All of the data should be given again word for word, though the images are to be left out.

[Stored data entries]
-- Opening Marker --

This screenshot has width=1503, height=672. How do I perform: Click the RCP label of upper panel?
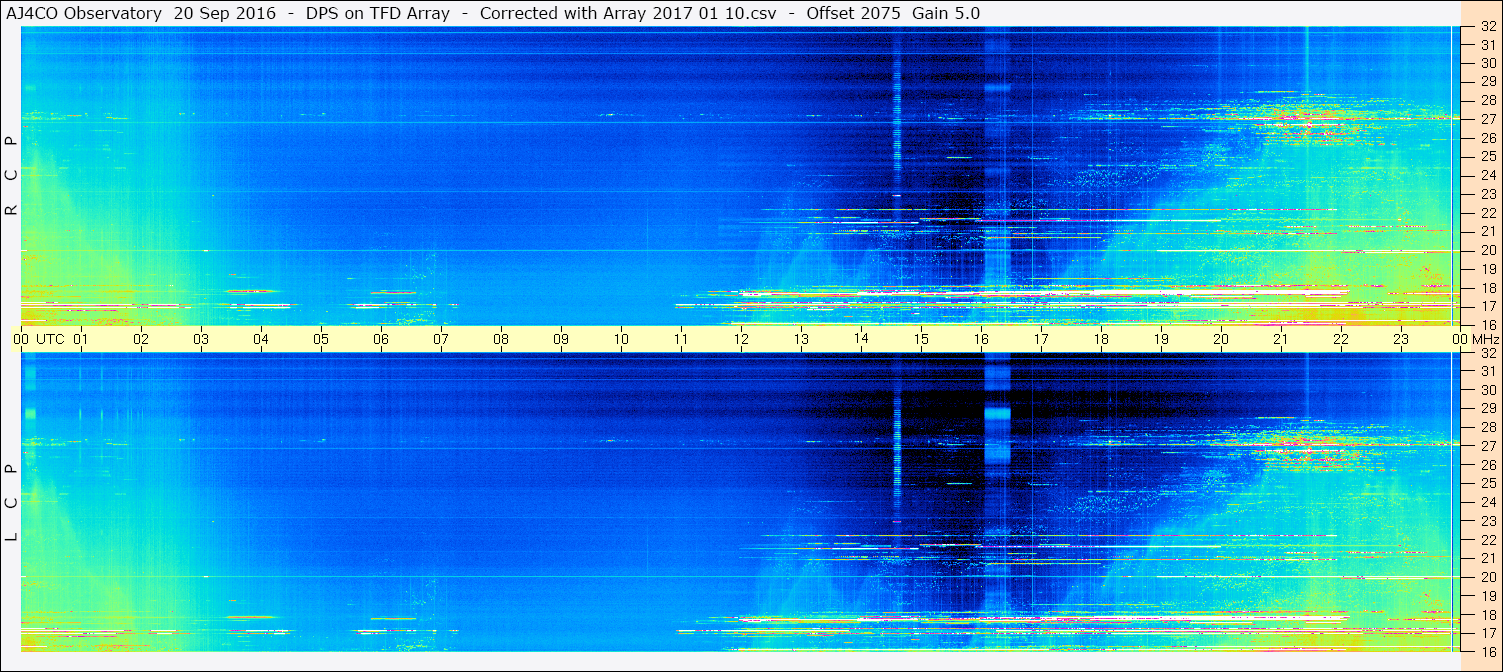(x=11, y=176)
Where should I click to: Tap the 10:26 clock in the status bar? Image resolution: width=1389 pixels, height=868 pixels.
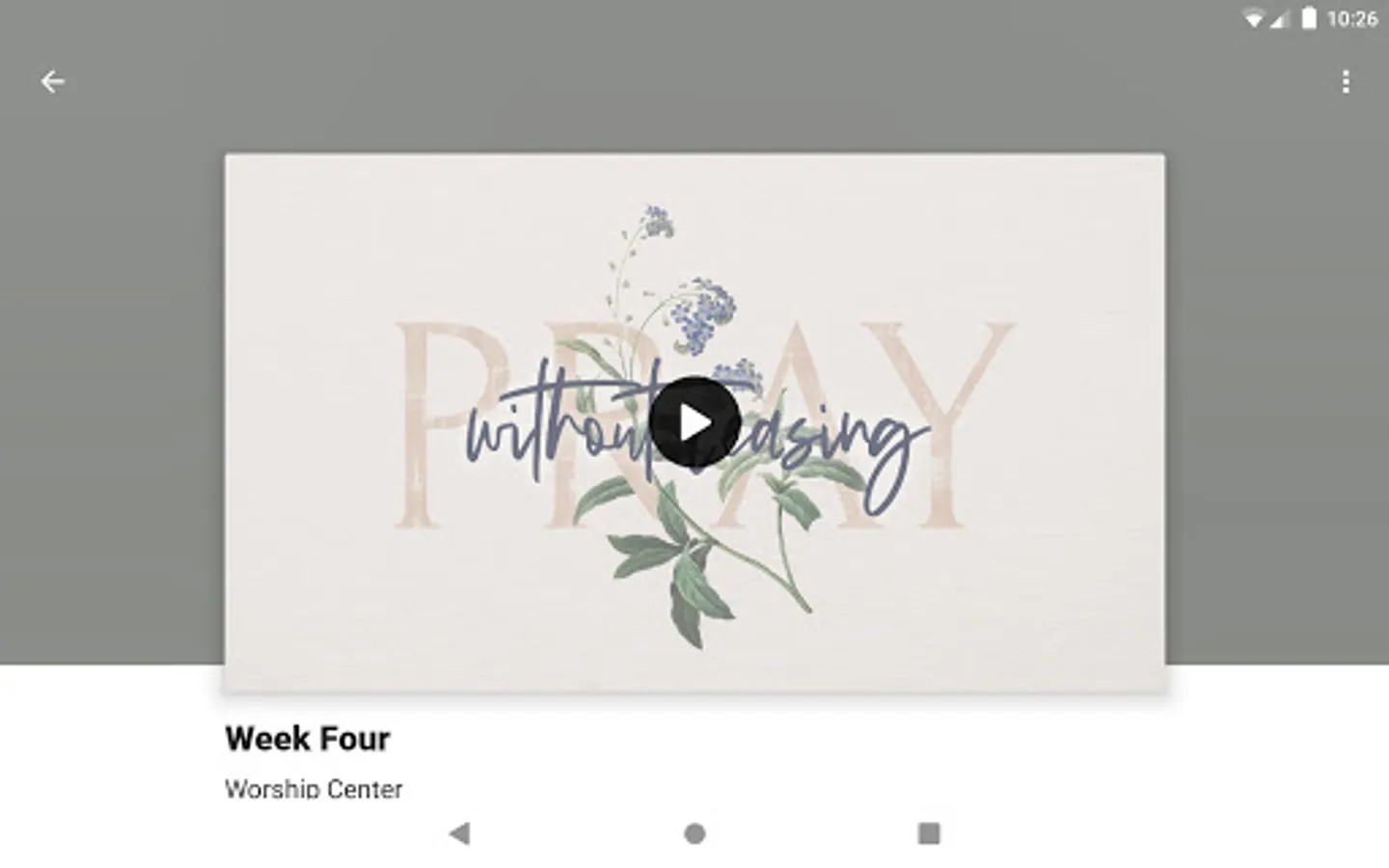point(1352,18)
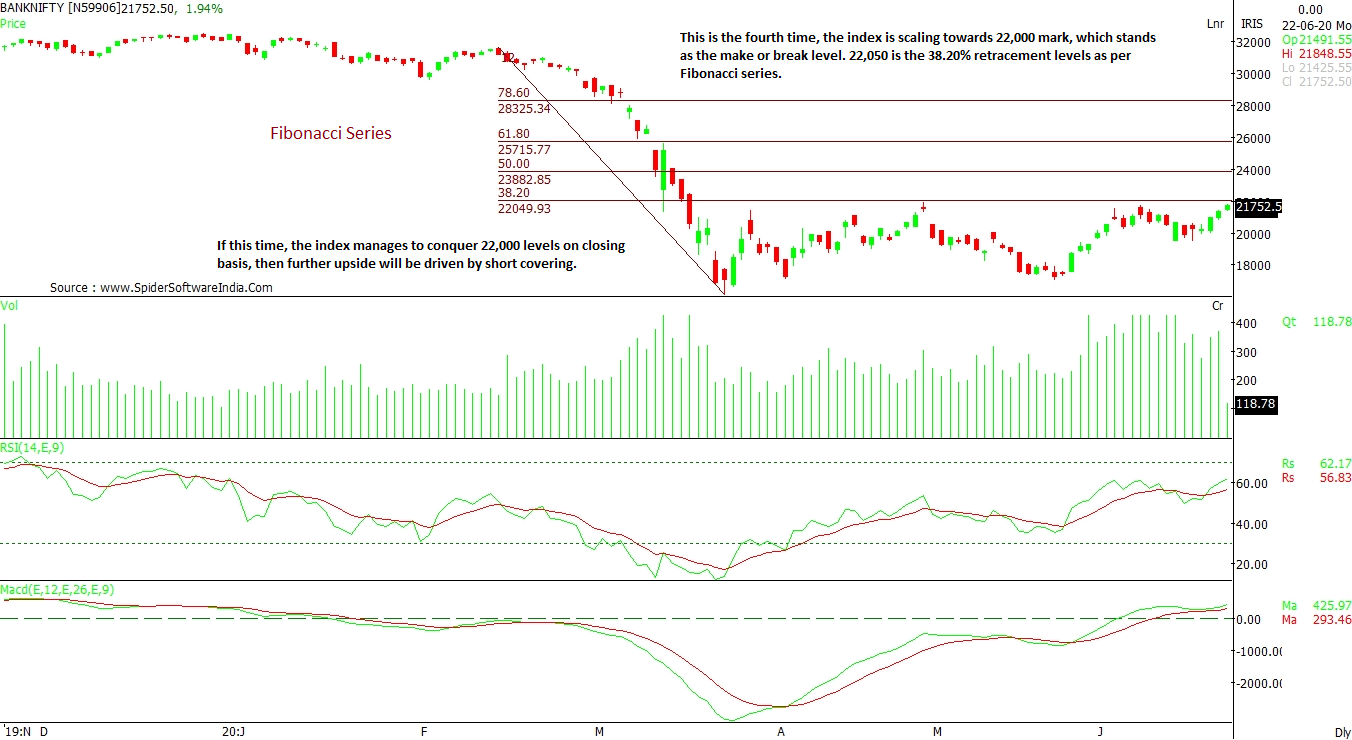Click the 20:J timeline marker
Screen dimensions: 1352x740
point(232,732)
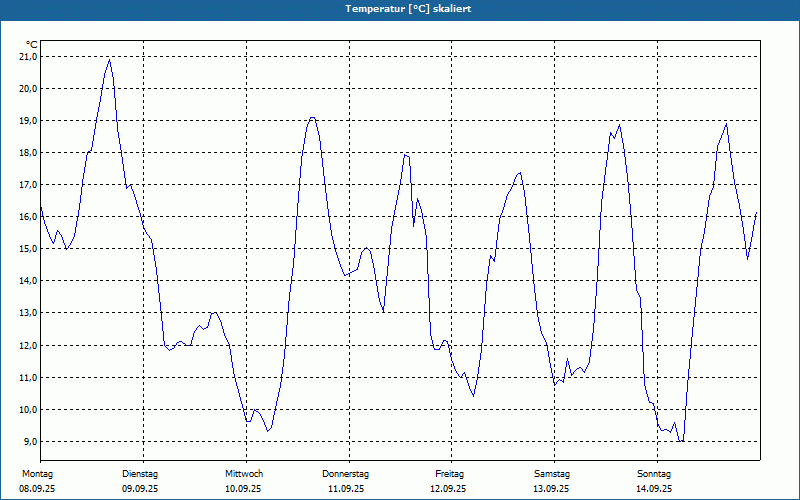
Task: Click the Mittwoch 10.09.25 axis label
Action: coord(243,481)
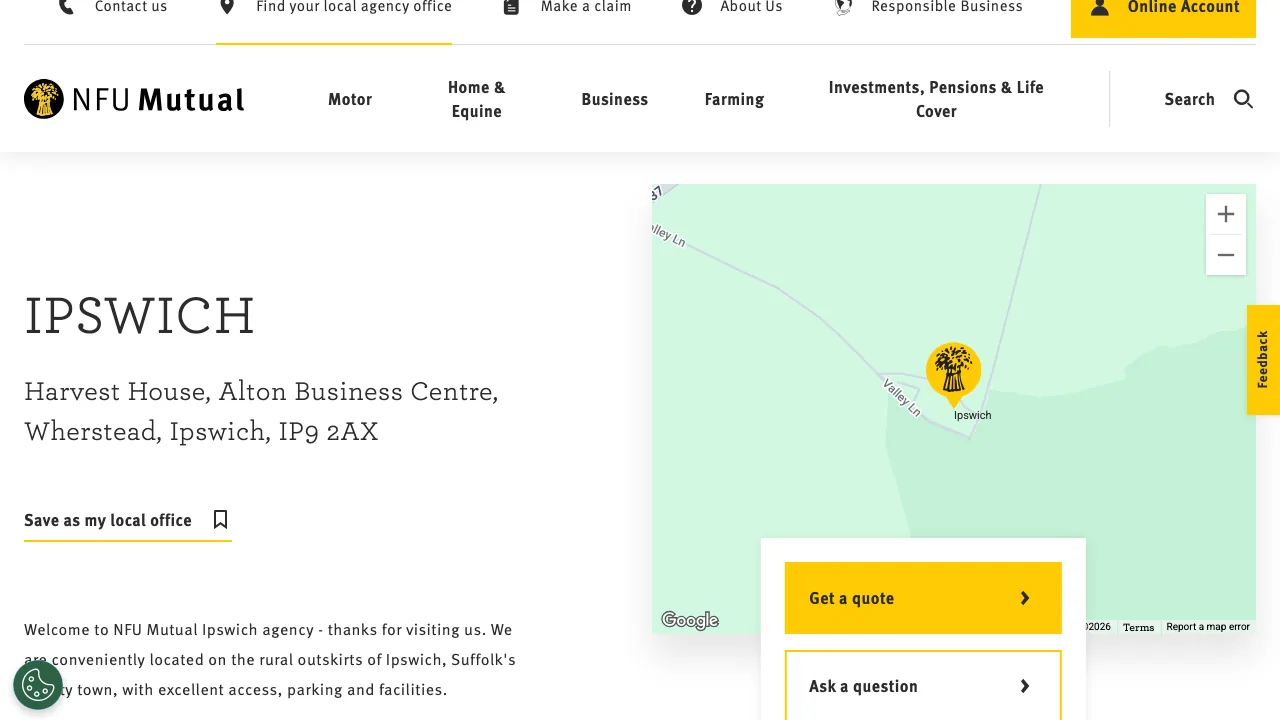Open the Feedback side tab
This screenshot has width=1280, height=720.
[1263, 359]
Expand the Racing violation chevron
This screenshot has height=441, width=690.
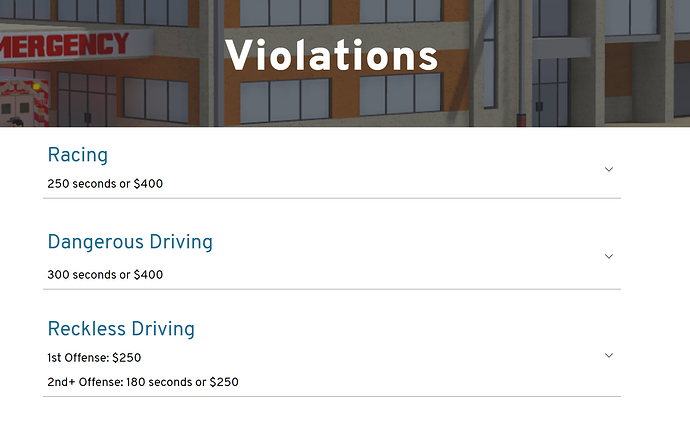coord(609,169)
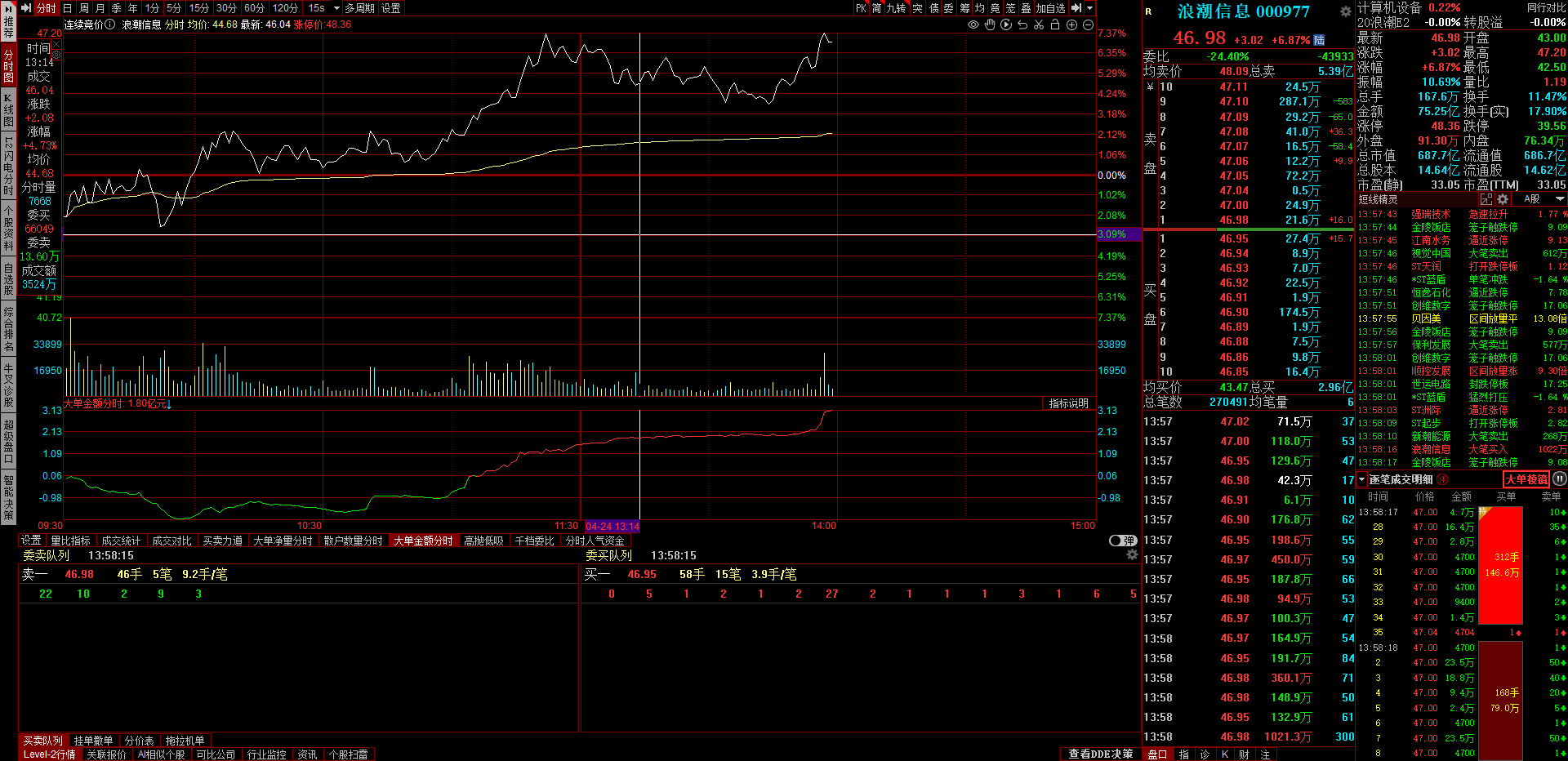1568x761 pixels.
Task: Click the eye visibility icon above the chart
Action: (x=973, y=25)
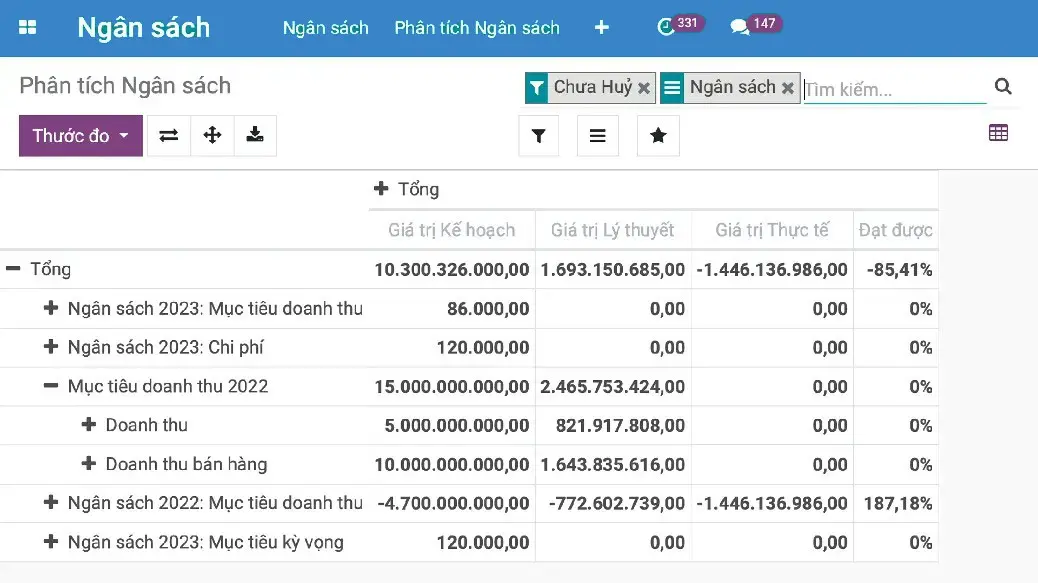This screenshot has height=583, width=1038.
Task: Remove the Ngân sách group tag
Action: (x=788, y=88)
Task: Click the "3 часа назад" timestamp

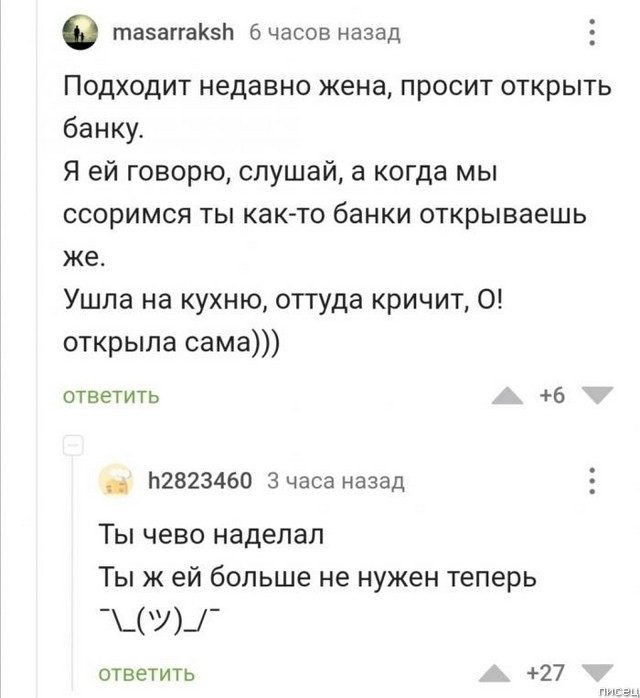Action: tap(338, 482)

-- Closing Marker --

▶ _ANSWER BOX_
This screenshot has width=1503, height=672. How do I perform: Click the RCP label of upper panel?
(x=11, y=176)
Where should I click to: Tap the 10:26 clock in the status bar? Image resolution: width=1389 pixels, height=868 pixels.
point(1352,18)
Click the 20:J timeline marker
Screen dimensions: 1352x740
point(232,732)
Task: Click the Mittwoch 10.09.25 axis label
Action: coord(243,481)
Open the Feedback side tab
This screenshot has width=1280, height=720.
[1263, 359]
Expand the Racing violation chevron
This screenshot has height=441, width=690.
coord(609,169)
1568x761 pixels.
Task: Click the eye visibility icon above the chart
Action: (x=973, y=25)
This screenshot has height=583, width=1038.
Task: Remove the Ngân sách group tag
Action: (x=788, y=88)
Task: Click the "3 часа назад" timestamp

Action: tap(338, 482)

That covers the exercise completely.